▶ _WORK INSTRUCTION_
Print the lines in the listing below starting at the line with "Image resolution: width=577" and ending at the line with "the goo.ne referrer", both included. Reproduce them exactly and omit every picture.

▶ _INPUT FOR THIS TASK_
================================

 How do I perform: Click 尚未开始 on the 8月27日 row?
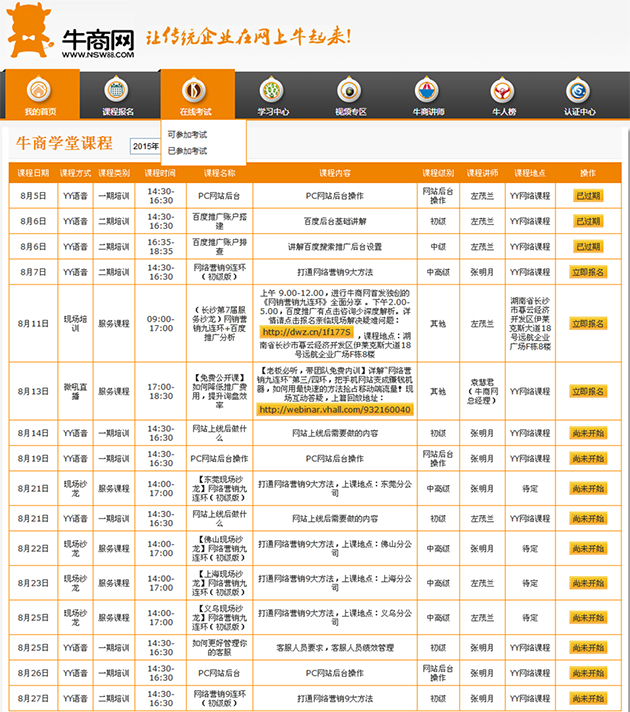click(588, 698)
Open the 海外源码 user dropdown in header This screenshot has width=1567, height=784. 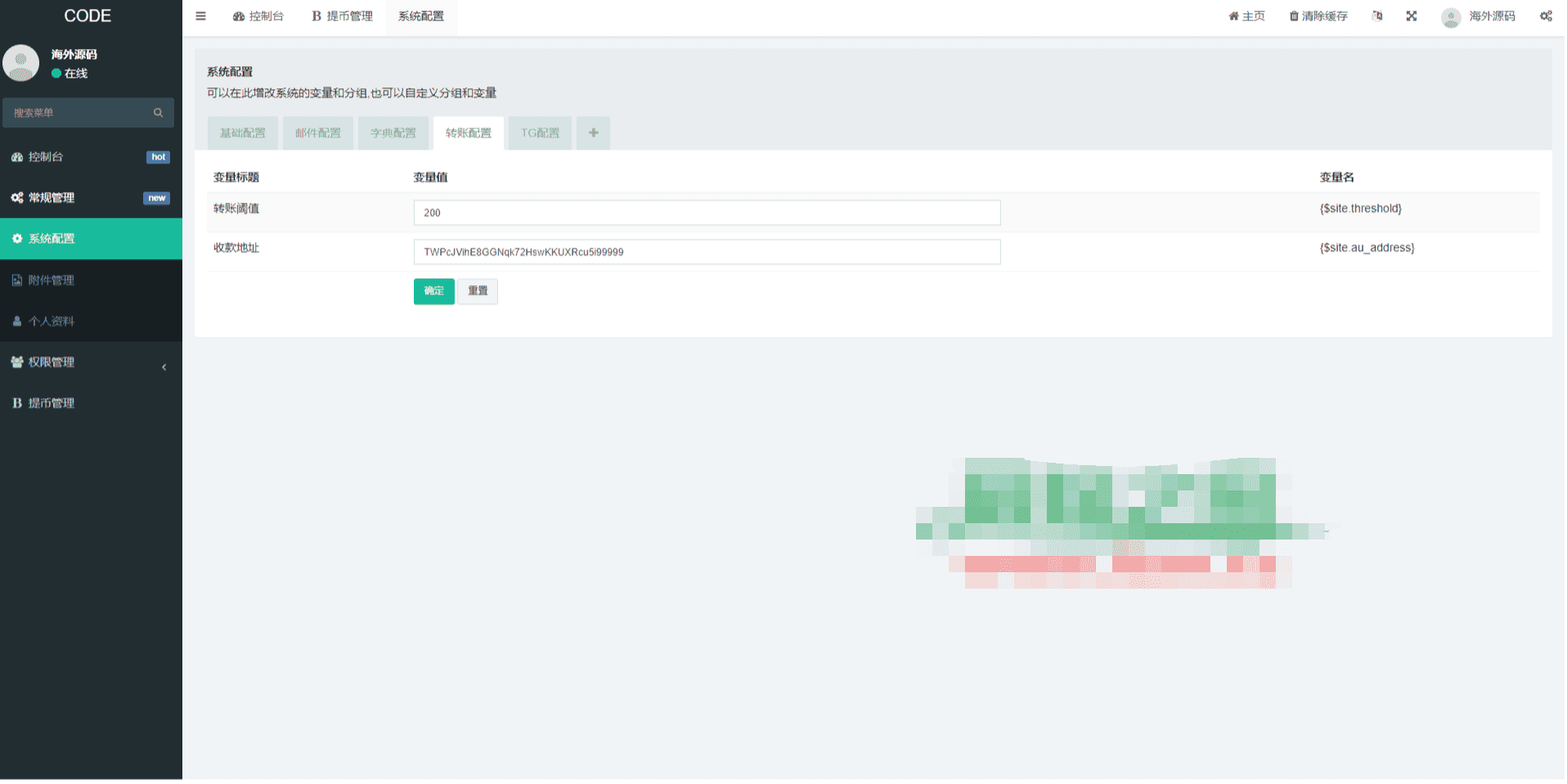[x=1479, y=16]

================================

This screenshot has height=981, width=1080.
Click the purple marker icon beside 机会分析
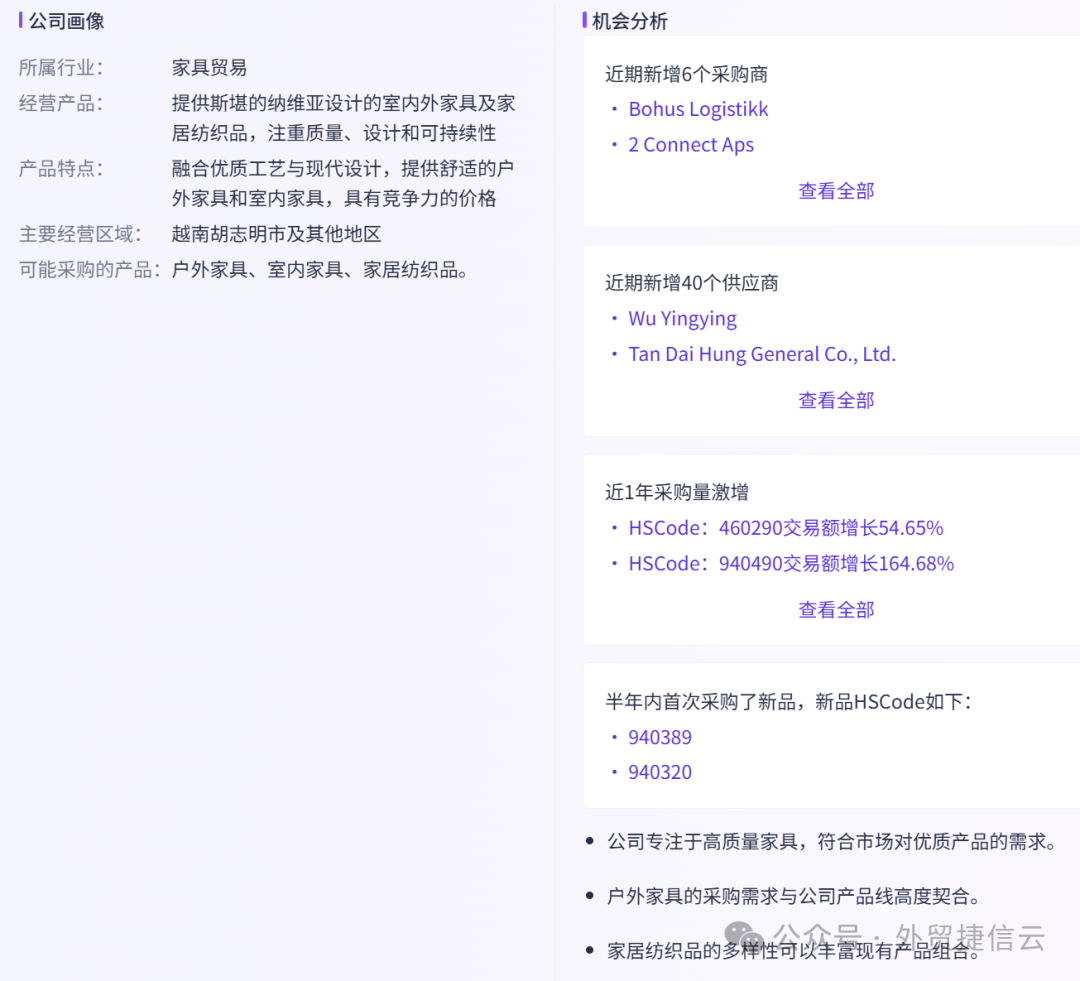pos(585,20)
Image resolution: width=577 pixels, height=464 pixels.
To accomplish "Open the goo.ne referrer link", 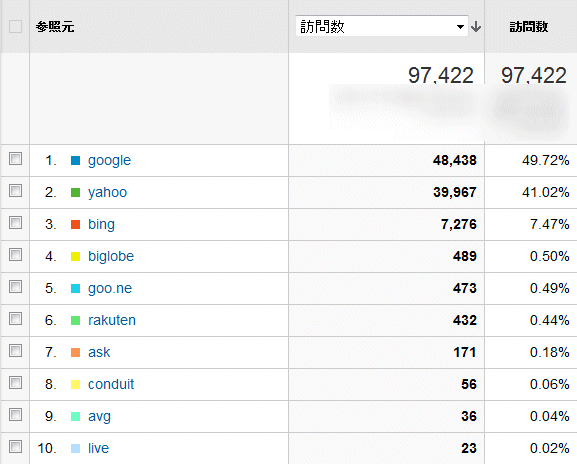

================================

▶ _EXERCISE RESULT_
Image resolution: width=577 pixels, height=464 pixels.
To accomplish "Open the goo.ne referrer link", 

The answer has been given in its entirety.